_Goal 1_:
How long are the videos described in the forum post about reading big CSV files?
_Goal 2_:
Please retype the forum post about reading big CSV files from "What do you" to "a CSV file?".

_Excerpted passage_:
──────────────────────────────

Best way to read from a big CSV file without loading everything to memory using Javascript

Question

I'm using Atom/Electron for building an app that has visualisations over video based on data. Each video has a corresponding CSV file with information for each frame. The videos are about 100 minutes, so the files has plenty of data!

The problem I'm having is that it takes a couple of seconds to load and parse the file. Most of the time this is not a problem. But I need to make playlist of parts of videos, and loading the whole CSV file each time a video is changed is not a viable option.

I been looking to file streaming options as fast-csv, but I didn't manage to start reading for an arbitrary part of the file.

EDIT: from the FS documentation. In this case, the question is how can I know which byte corresponds to the position I want in the file?

options can include start and end values to read a range of bytes from the file instead of the entire file. Both start and end are inclusive and start at 0.

What do you think would be the better and most performant approach to this situation?

In concrete:

Is there a way of starting to read a stream from any part of a CSV file?

Do you consider there is another storage method that would allow me to solve this problem better?

UPDATE:

In the end, I solved this by storing the data in a file in binary format. Since I know how many columns the file has I can just read straight from the segment of the file without any performance implications.

──────────────────────────────

_Recorded data_:
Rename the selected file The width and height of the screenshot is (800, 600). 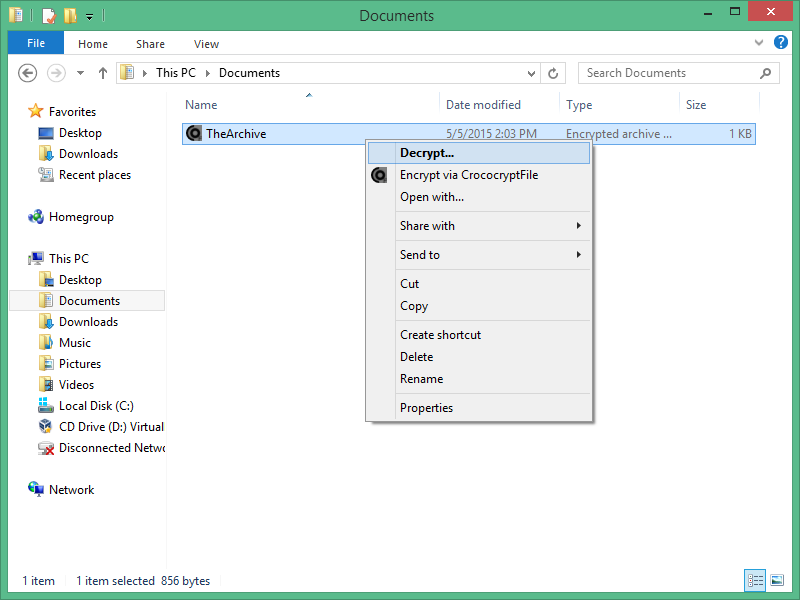(421, 379)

──────────────────────────────

_Full solution 1_:
About 100 minutes.

_Full solution 2_:
What do you think would be the better and most performant approach to this situation?

In concrete:

Is there a way of starting to read a stream from any part of a CSV file?